+++ SUPPLIED RECORDS +++

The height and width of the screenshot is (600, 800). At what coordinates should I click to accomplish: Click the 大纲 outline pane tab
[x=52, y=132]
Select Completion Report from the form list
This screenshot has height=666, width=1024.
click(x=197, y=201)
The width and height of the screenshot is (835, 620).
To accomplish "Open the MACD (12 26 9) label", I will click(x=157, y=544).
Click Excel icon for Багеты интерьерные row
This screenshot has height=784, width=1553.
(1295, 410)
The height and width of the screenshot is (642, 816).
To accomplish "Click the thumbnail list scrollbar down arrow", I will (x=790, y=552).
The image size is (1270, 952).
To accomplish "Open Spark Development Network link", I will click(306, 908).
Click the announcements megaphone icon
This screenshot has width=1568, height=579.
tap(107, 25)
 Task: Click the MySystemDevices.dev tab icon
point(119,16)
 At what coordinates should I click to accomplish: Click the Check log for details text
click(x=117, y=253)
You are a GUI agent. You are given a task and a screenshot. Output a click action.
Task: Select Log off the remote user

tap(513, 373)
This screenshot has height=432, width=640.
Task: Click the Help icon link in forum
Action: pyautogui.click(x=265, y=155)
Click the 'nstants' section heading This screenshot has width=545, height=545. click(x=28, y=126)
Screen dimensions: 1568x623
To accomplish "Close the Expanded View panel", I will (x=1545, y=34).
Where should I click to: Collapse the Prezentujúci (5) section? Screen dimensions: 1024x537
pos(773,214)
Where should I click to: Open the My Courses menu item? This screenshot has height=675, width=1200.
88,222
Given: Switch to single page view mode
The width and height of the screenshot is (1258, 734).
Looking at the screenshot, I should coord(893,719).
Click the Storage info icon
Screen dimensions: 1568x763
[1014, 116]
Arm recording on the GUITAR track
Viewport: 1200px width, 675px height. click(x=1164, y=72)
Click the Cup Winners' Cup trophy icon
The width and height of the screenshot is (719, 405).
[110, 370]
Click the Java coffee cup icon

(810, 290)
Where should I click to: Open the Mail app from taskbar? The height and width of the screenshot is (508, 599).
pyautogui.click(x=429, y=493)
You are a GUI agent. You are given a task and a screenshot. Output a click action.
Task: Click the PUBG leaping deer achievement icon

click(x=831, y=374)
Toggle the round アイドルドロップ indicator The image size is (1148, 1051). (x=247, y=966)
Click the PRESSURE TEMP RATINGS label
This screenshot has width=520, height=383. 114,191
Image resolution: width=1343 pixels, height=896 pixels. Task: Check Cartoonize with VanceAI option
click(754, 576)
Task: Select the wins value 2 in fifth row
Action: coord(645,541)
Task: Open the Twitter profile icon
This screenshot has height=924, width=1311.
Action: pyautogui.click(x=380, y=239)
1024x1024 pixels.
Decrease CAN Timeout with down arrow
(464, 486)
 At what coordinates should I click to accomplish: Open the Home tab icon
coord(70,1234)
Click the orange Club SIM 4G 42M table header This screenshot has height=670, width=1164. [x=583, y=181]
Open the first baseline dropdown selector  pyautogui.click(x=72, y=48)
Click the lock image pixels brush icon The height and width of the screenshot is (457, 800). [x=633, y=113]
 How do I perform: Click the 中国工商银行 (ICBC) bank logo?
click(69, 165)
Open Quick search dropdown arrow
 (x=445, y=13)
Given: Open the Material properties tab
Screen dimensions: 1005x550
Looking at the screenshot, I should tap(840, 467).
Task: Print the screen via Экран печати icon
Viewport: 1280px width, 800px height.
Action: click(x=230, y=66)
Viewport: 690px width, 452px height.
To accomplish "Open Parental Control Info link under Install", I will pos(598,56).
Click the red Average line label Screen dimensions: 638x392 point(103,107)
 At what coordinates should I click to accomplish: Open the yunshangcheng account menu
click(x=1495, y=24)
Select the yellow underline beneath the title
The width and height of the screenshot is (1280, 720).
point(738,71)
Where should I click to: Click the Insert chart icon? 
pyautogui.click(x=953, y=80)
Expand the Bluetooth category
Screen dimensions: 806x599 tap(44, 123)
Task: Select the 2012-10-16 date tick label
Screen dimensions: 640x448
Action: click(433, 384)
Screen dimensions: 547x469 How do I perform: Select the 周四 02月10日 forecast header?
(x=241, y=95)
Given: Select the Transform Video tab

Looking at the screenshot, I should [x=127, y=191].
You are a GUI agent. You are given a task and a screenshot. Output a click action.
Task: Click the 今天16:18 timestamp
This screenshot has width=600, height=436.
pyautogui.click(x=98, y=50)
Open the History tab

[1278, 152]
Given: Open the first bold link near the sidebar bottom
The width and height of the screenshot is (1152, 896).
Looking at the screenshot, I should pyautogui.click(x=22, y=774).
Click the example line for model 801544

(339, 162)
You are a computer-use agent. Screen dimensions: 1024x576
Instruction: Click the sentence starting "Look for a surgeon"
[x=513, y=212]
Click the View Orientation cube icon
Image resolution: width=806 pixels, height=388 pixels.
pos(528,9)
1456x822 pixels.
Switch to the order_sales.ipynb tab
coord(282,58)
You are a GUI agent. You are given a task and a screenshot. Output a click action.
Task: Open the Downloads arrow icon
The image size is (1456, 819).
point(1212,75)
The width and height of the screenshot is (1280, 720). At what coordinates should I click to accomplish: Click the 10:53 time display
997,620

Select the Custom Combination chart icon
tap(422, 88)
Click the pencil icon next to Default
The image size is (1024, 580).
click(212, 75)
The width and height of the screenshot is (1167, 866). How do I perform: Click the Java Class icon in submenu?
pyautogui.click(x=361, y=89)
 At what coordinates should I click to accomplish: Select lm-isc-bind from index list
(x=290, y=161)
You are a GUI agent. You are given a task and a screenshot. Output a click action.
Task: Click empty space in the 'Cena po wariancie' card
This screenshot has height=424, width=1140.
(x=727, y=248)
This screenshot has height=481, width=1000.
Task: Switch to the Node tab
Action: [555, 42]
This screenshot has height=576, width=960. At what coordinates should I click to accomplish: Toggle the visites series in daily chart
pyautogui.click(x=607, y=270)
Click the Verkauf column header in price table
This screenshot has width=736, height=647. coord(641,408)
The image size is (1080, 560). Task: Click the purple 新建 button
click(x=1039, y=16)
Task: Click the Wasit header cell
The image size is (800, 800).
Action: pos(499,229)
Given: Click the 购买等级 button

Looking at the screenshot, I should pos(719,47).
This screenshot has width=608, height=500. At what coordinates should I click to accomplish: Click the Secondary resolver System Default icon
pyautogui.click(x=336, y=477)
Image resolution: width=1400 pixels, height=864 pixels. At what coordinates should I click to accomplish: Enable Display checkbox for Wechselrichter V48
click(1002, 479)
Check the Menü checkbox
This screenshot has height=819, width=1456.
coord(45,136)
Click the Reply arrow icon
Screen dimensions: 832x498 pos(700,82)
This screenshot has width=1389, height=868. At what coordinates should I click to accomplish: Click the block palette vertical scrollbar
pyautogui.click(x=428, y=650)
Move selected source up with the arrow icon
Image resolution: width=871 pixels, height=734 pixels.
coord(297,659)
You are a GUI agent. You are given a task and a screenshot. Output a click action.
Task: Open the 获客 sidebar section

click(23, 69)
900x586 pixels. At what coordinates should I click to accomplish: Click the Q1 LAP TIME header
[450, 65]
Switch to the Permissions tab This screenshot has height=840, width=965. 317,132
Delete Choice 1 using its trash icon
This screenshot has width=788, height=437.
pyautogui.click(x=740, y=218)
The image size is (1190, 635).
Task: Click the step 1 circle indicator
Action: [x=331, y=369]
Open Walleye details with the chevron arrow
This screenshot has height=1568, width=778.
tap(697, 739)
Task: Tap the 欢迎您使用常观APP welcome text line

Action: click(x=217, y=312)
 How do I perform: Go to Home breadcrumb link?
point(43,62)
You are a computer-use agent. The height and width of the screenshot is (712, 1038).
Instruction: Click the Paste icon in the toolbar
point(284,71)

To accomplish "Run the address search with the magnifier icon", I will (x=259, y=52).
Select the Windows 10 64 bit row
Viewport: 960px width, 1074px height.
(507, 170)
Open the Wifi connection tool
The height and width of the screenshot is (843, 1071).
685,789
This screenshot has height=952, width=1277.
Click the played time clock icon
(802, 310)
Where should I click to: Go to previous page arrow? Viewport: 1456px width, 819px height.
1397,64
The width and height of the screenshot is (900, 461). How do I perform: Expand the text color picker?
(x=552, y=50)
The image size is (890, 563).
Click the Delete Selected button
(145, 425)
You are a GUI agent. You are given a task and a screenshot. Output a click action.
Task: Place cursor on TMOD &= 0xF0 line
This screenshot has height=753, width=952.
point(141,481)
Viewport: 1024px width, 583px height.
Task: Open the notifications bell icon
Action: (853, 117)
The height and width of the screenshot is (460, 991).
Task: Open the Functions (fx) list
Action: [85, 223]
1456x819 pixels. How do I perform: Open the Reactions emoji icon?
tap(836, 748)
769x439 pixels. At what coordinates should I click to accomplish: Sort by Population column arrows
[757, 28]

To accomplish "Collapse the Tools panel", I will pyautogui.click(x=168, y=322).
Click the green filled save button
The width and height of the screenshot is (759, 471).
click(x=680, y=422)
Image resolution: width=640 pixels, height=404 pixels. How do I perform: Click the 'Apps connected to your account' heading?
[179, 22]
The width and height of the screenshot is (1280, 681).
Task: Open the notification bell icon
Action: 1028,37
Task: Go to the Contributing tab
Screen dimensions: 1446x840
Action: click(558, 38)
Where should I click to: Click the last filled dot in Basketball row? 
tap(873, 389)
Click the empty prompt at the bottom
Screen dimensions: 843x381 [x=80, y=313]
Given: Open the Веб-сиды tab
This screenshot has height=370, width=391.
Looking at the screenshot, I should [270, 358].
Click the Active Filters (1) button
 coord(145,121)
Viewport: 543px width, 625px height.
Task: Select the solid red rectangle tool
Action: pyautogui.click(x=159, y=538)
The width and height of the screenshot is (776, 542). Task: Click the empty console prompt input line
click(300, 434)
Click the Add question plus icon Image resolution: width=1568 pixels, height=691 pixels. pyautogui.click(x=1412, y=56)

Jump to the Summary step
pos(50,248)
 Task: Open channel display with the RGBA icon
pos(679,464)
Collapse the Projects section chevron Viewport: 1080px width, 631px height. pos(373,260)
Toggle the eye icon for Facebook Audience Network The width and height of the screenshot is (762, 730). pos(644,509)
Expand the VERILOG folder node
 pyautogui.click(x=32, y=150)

+++

◆ WHAT THIS TASK INVOLVES ◆
Gather each line of the records above that contains the string "Collapse", matching case exactly.

◆ TASK SOLUTION ◆
Where should I click to: Collapse the Prezentujúci (5) section? Screen dimensions: 1024x537
To accomplish "Collapse the Tools panel", I will pyautogui.click(x=168, y=322).
Collapse the Projects section chevron Viewport: 1080px width, 631px height. pos(373,260)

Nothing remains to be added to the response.